Would you retype the listing below word for word, without any of its pictures?

* [Record extracts]:

· · · · · · ·

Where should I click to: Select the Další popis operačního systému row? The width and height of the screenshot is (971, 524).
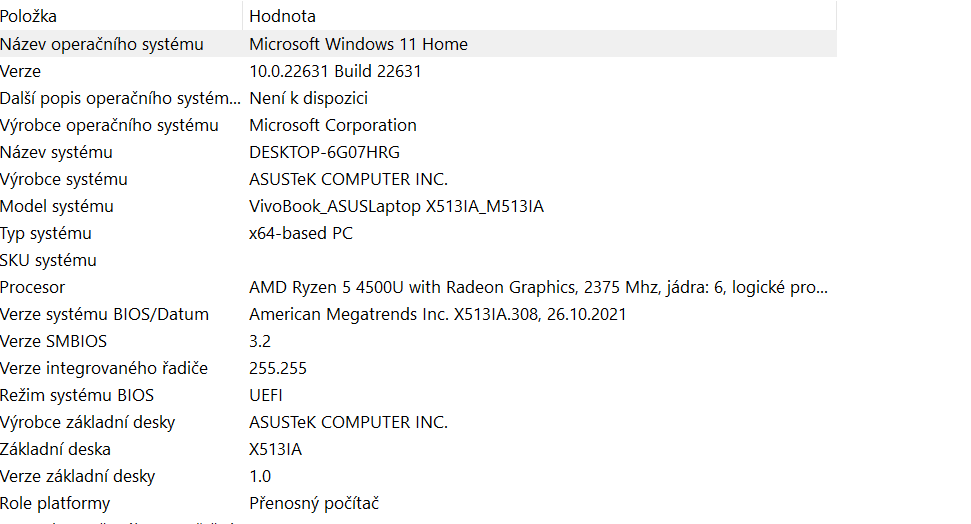coord(418,98)
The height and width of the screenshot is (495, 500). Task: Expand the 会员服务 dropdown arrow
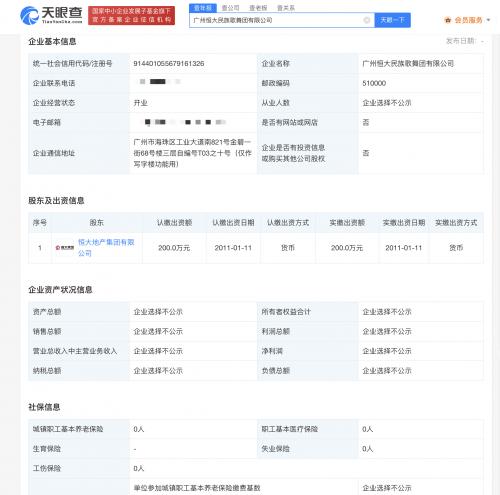tap(488, 20)
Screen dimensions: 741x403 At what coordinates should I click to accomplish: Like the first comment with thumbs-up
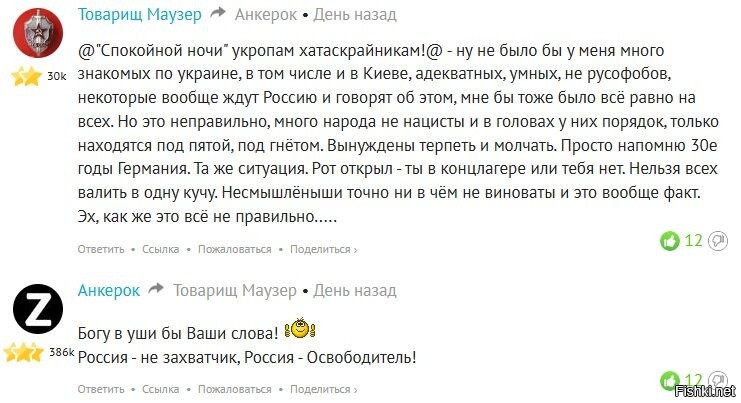click(x=669, y=240)
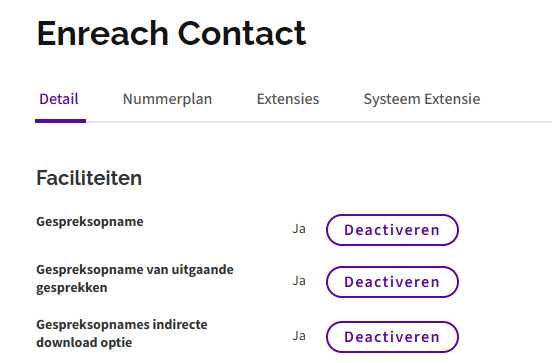Click Ja status for uitgaande gesprekken
The width and height of the screenshot is (552, 363).
[299, 281]
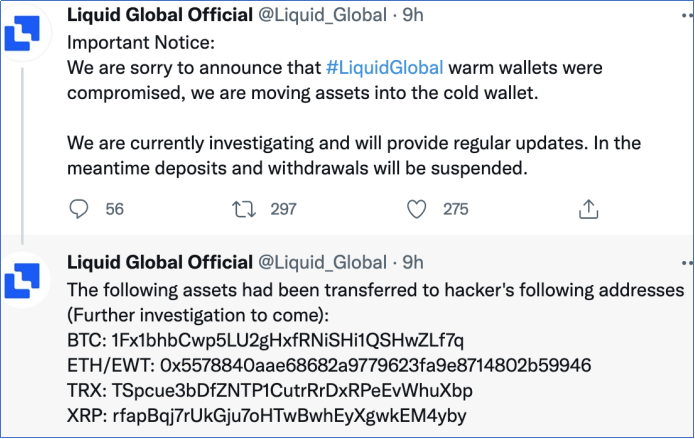Image resolution: width=695 pixels, height=439 pixels.
Task: Select the BTC hacker address text
Action: pyautogui.click(x=288, y=341)
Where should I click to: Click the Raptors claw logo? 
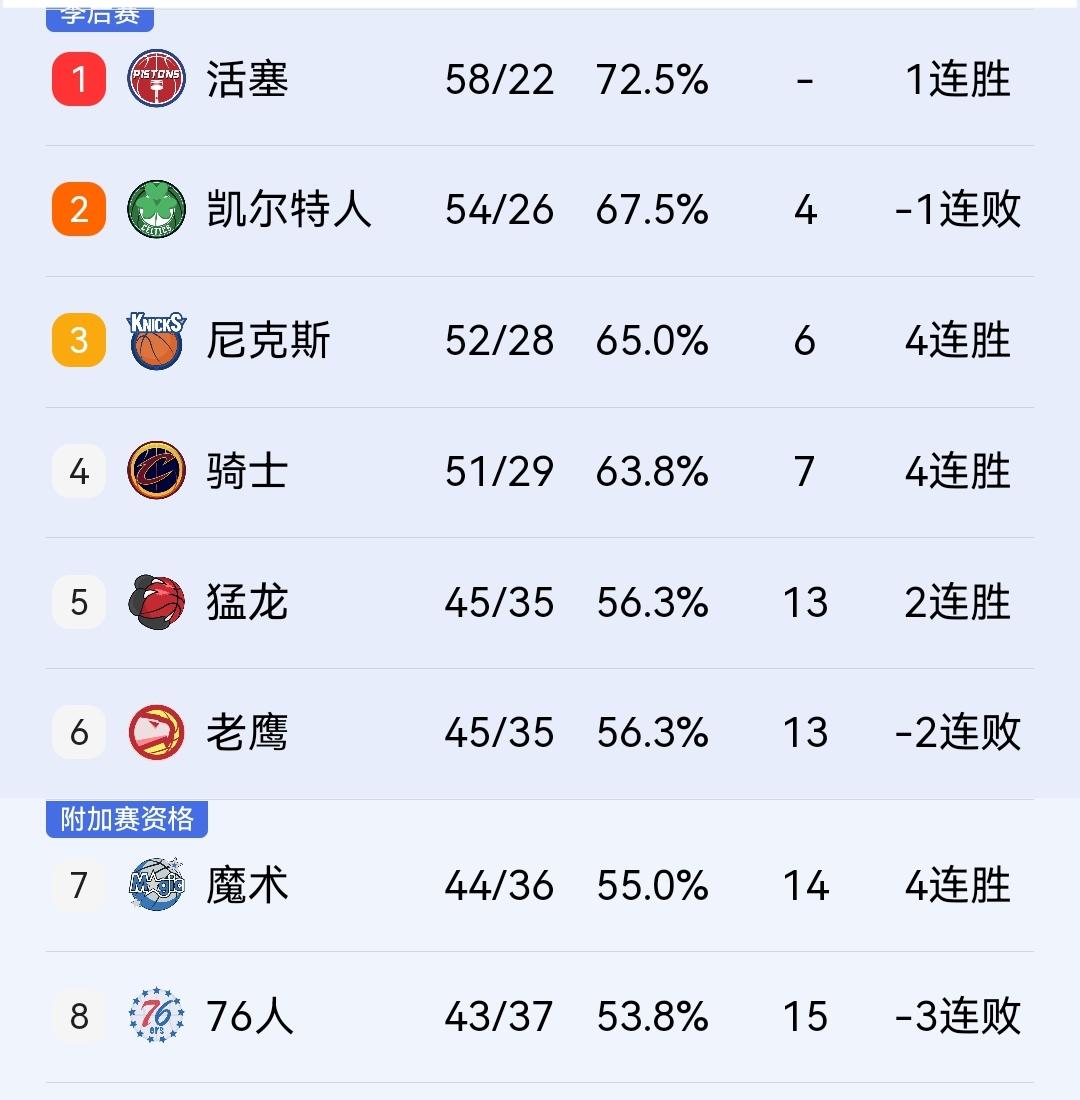pos(155,601)
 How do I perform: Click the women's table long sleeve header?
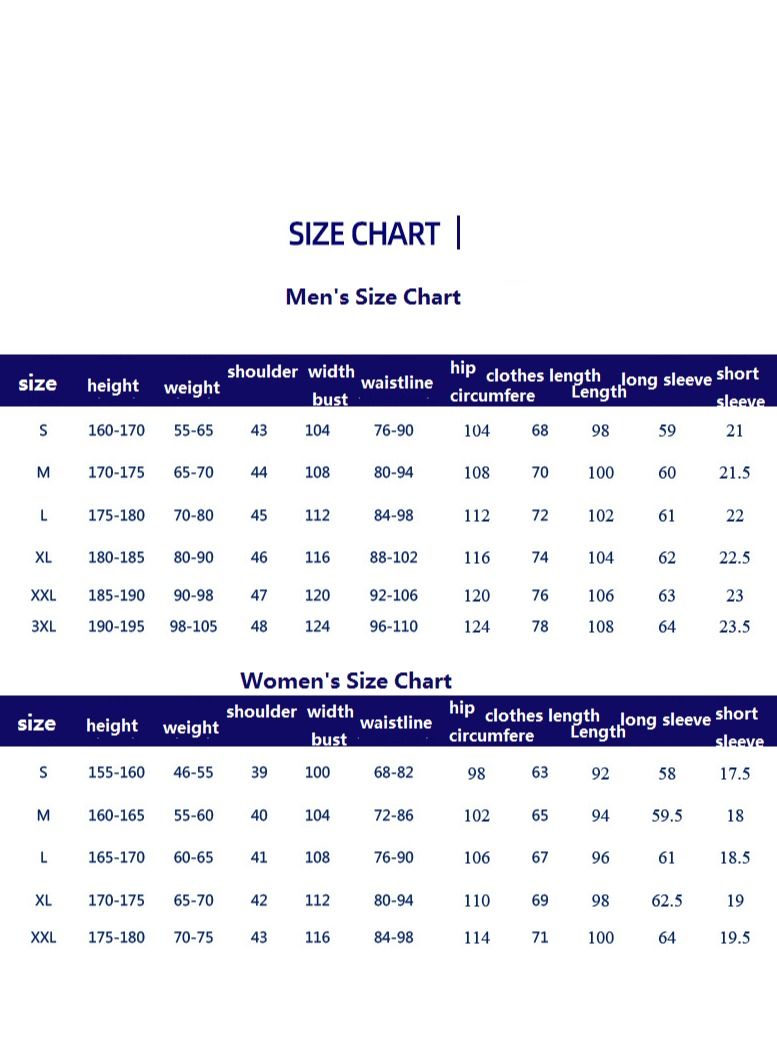pos(665,719)
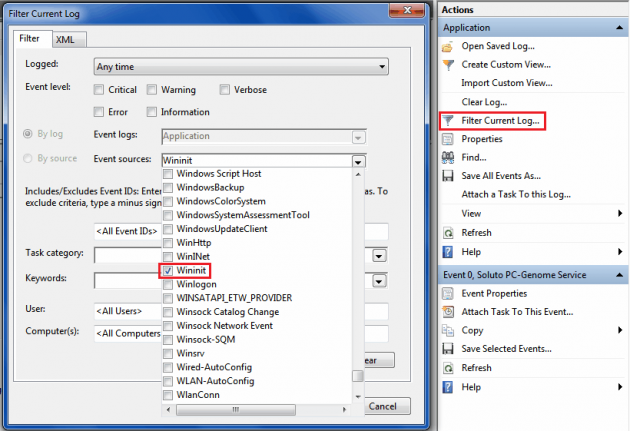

· · · · · · ·

* [Task result]:
Where should I click to: Select the Další popis operačního systému row? The width and height of the screenshot is (971, 524).
coord(418,98)
The height and width of the screenshot is (495, 500). Task: Expand the 会员服务 dropdown arrow
tap(488, 20)
Screen dimensions: 741x403 At what coordinates should I click to accomplish: Like the first comment with thumbs-up
click(x=669, y=240)
Click Ja status for uitgaande gesprekken
The width and height of the screenshot is (552, 363).
[299, 281]
Image resolution: width=695 pixels, height=439 pixels.
Task: Select the BTC hacker address text
Action: pyautogui.click(x=288, y=341)
Where should I click to: Click the Raptors claw logo? 
pos(155,601)
 How do I perform: Click the women's table long sleeve header?
pos(665,719)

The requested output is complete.